Austin’s The Band of Heathens return with Stranger, their most inventive release to date, on September 25. The follow up to 2017’s critically acclaimed Duende, the band recorded this neweffort in Portland OR with producer Tucker Martine (The Decemberists, My Morning Jacket, Modest Mouse). New track “Today is Our Last Tomorrow” is a sardonic take on the divisive nature of media. “I heard it on the news, a version of the truth, was it fact packed or fiction and fable?” begins the song, and the creative video parodies the sentiment with caricatures of world leaders, politicians and media figures. LISTEN/WATCH HERE.

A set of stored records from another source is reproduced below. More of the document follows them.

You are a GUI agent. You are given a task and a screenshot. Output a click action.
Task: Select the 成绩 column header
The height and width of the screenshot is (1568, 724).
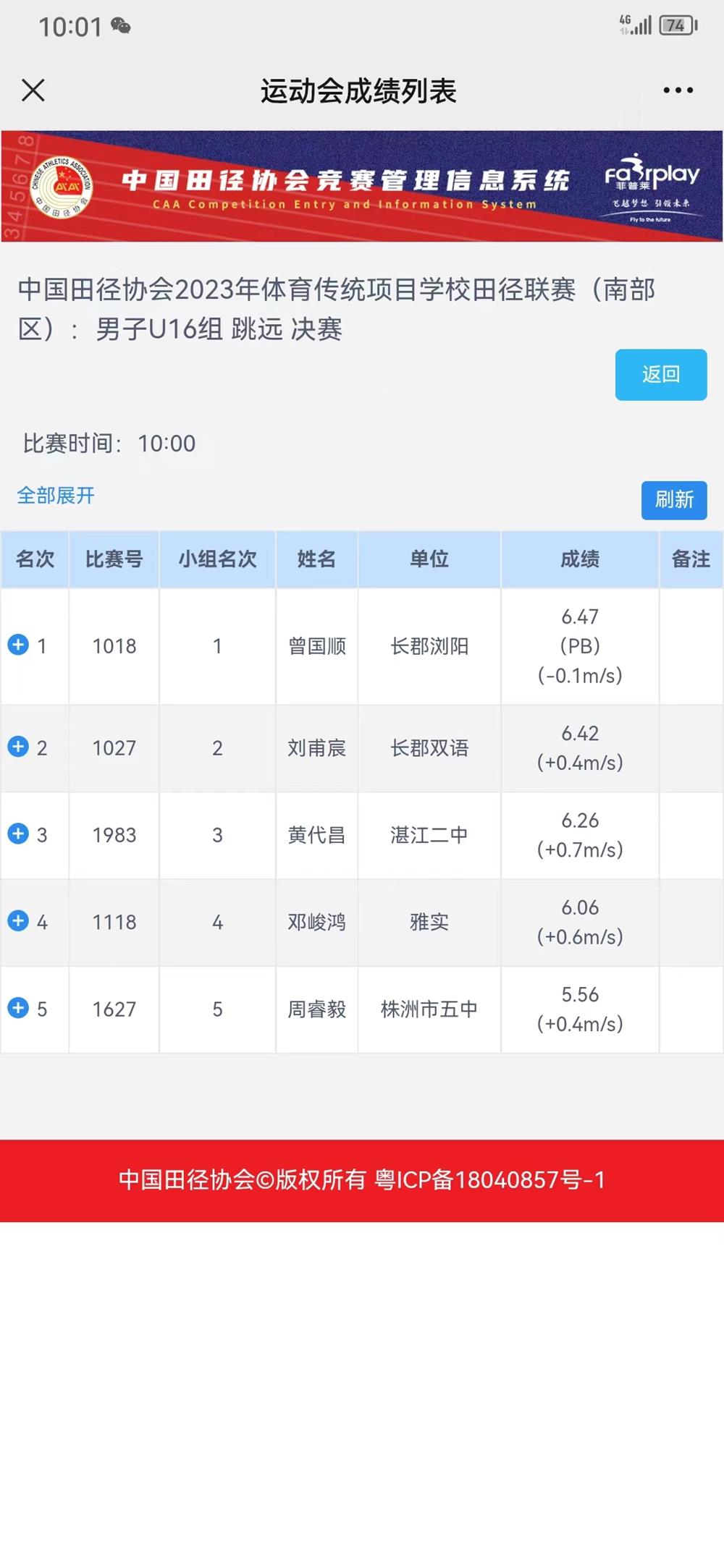(x=579, y=559)
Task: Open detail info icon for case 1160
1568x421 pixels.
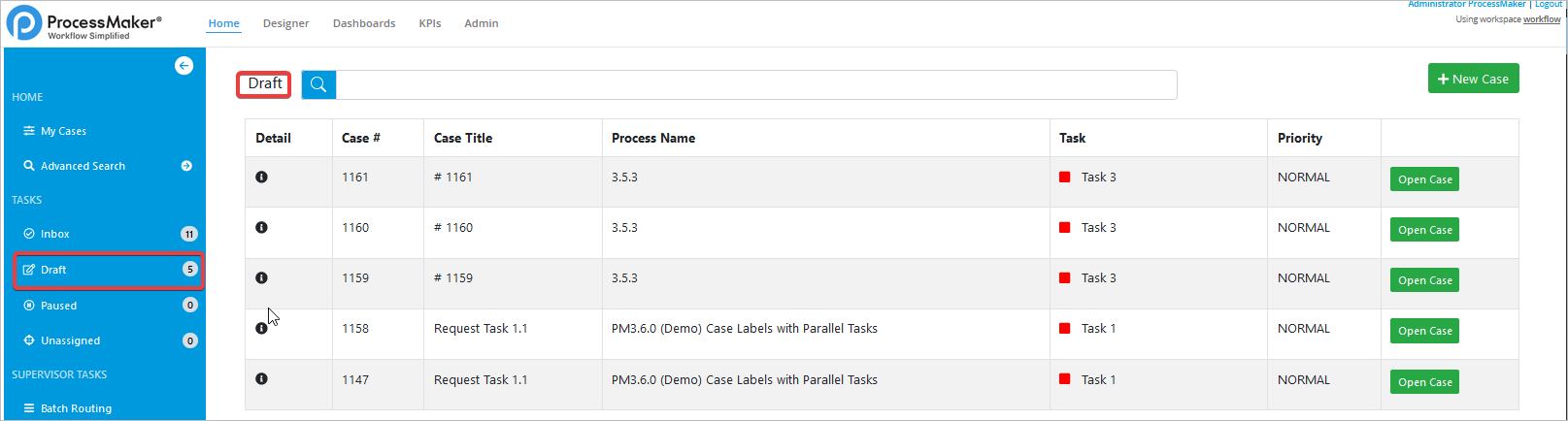Action: 261,228
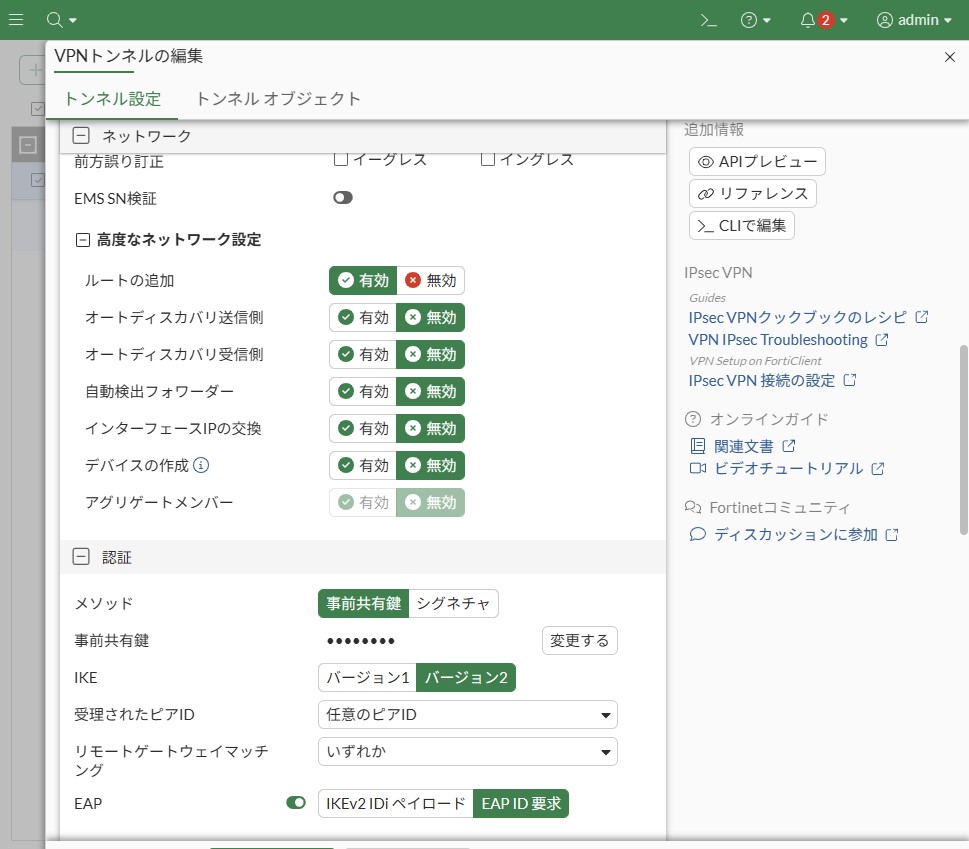969x849 pixels.
Task: Collapse the 高度なネットワーク設定 section
Action: click(x=83, y=240)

“This song is about our obsession, both as a culture, and within the media, with doom and gloom,” says co-founding member Ed Jurdi. “If you’re watching the network news channels, it seems like the world is literally going to end once or twice a week. They’re constantly fanning the flames of our divisions and shortcomings, with hardly a mention of the daily triumphs and victories.”

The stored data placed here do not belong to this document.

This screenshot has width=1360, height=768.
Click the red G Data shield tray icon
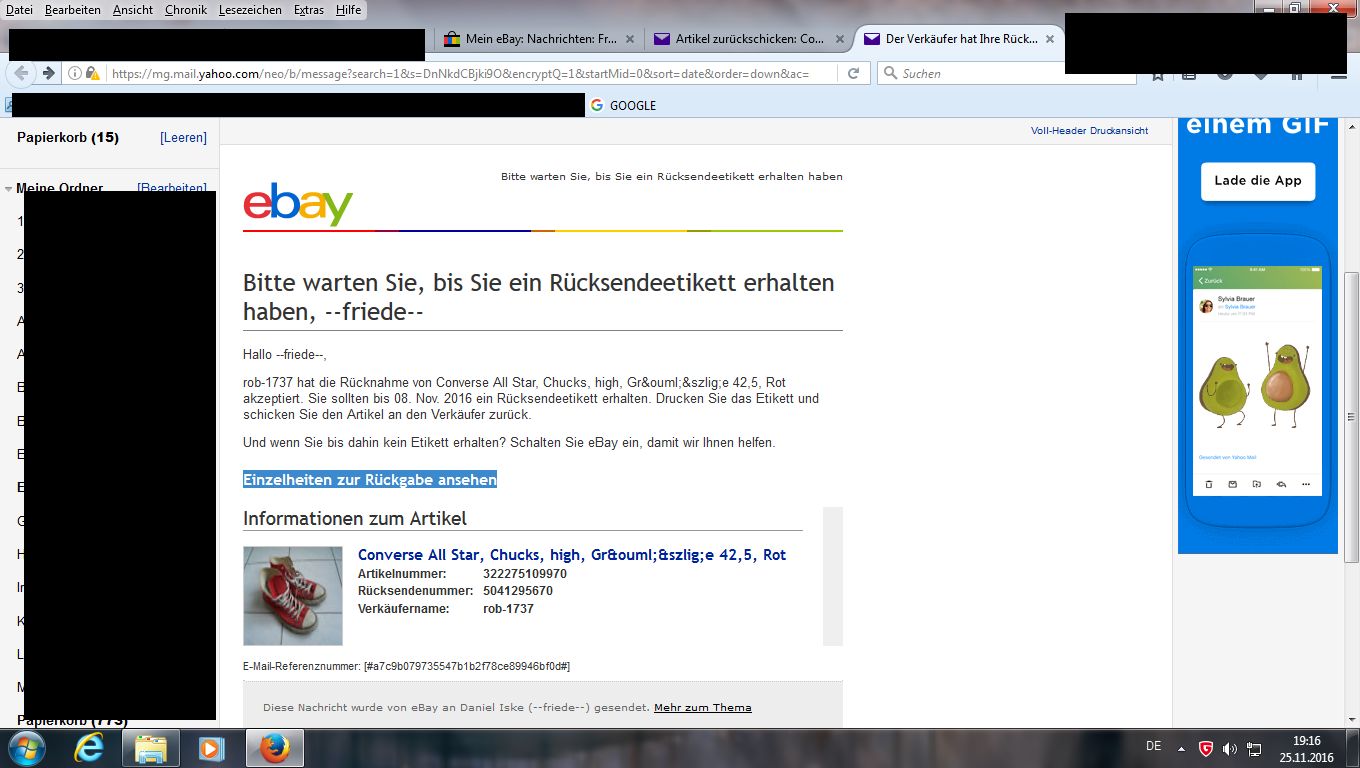tap(1206, 748)
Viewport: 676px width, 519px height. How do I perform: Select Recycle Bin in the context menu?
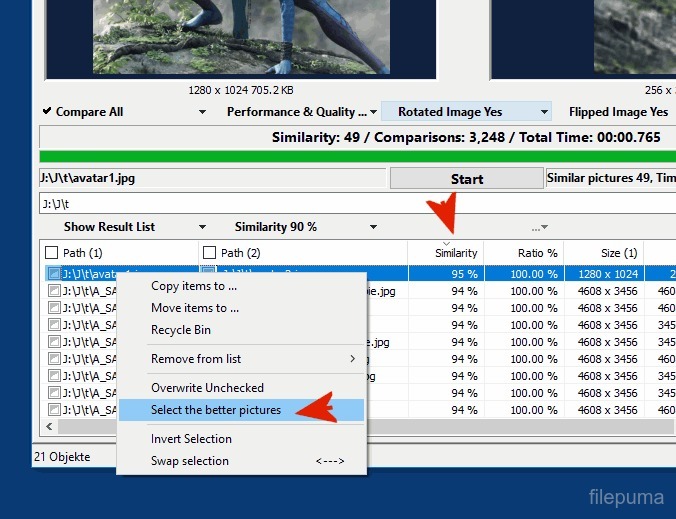pyautogui.click(x=181, y=330)
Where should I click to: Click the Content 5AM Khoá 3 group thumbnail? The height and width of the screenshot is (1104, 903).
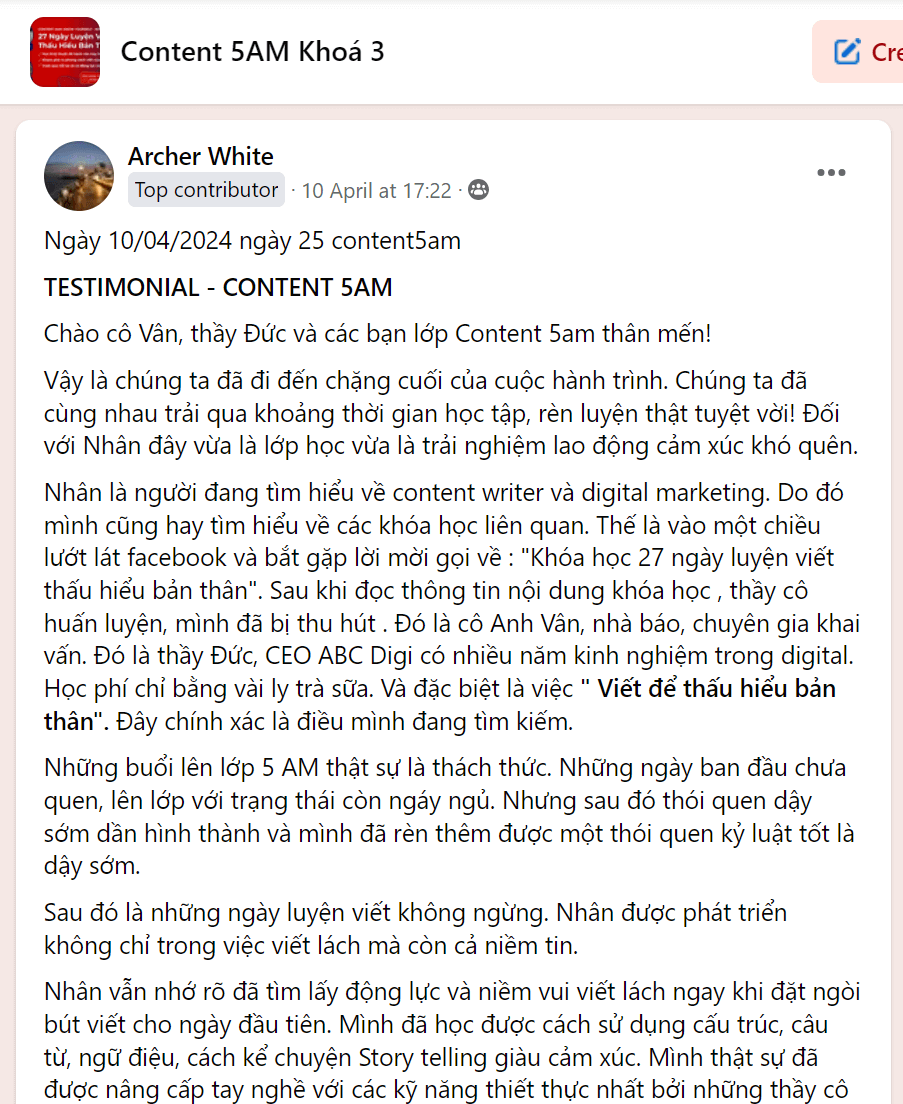coord(65,51)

The album title references the famed existential Albert Camus novel and Robert Heinlein’s sci-fi classic Stranger in a Strange Land, but it also touches on the “strangers” who make up the band’s loyal fan base and who continue to support the band during this period with all touring canceled. In lieu of live shows, the band has been spending four nights a week live-streaming personal private concerts to fans, and one night a week publicly live-streaming with the whole band “Zooming” in from their respective homes in California, Texas, North Carolina and Tennessee. Co-founder Gordy Quist notes, “At first it seemed very strange until these walls started coming down and we realized how connected we are by the fabric of music.”
With Martine at the helm, Stranger emphasizes songcraft and intricate arrangements set in a spacious sonic landscape that reinvents the band’s sound. The songs teem with the emotion borne of personal experience, as has been The Band of Heathens’ method from the very start. Stranger moves off into a new place, but still echoes the group’s artful songwriting and multi-layered narrative observations.Martine’s influence amplifies the unique voice that The Band of Heathens has created throughout their celebrated career, making Stranger their most engaging release thus far.

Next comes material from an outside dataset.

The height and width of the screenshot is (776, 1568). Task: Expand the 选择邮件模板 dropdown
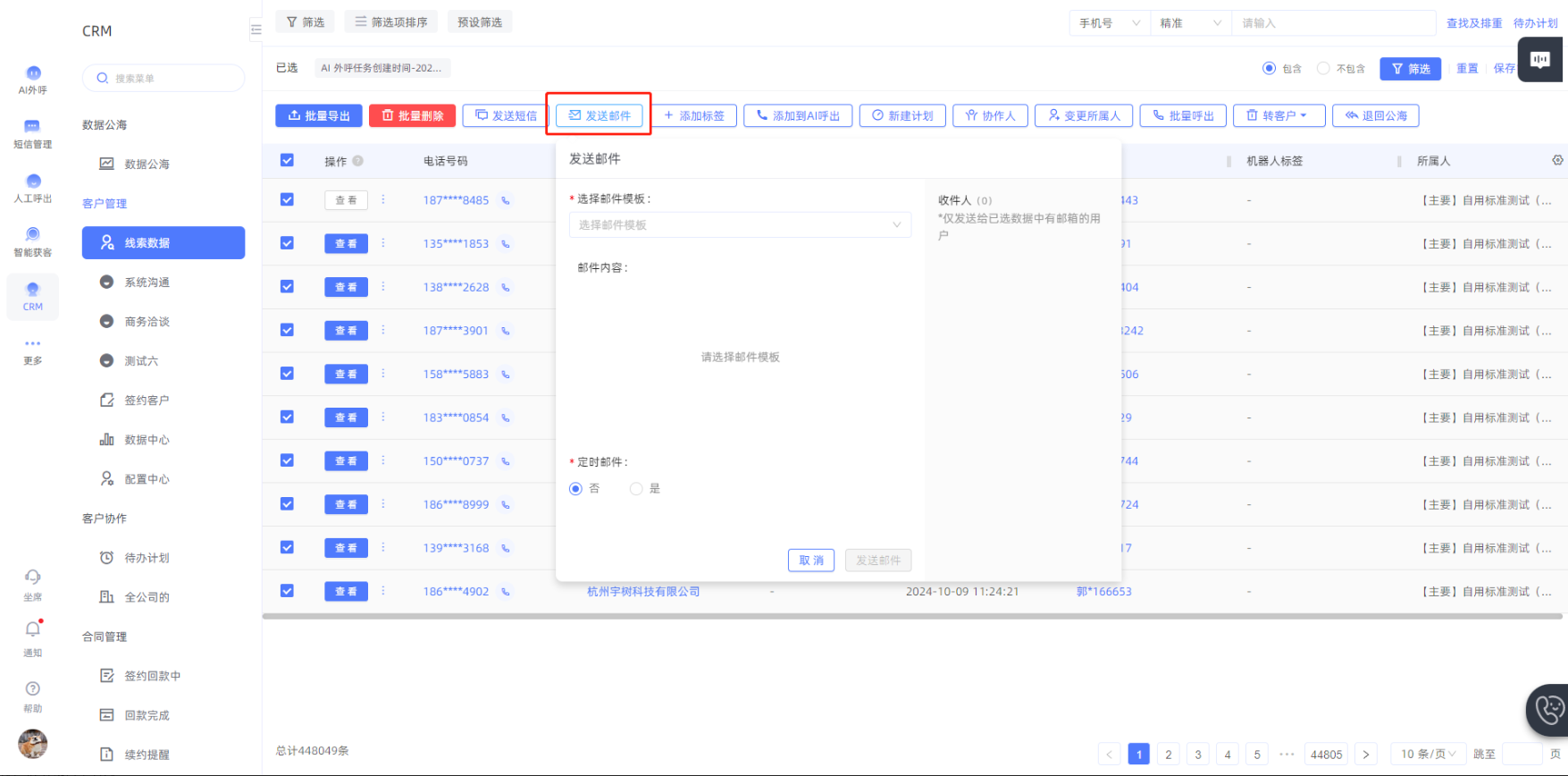point(740,225)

The album kicks off with the groove, funk sound of “Vietnorm,” moving into the British Invasion-by-way-of the Everly Brothers vibe of “Dare.” “Black Cat” was inspired by the real-life adventures of a Portuguese immigrant to New York City at the turn of the century. The gorgeous harmonies on ballad “Call Me Gilded” echo the quiet nature of love. “Asheville Nashville Austin” celebrates the band’s traditional country influences and musical journey.The Band of Heathens continue to touch on the quest for truth on “Truth Left.”
Although a 45 date nationwide tour in promotion of Stranger is booked for the fall, the band realizes the uncertainty due to Covid-19 in the music industry and that re-opening nationwide is a real concern. Whether it is live or via the screen, Band of Heathens are committed to reaching their fans and bringing more “strangers” in as friends.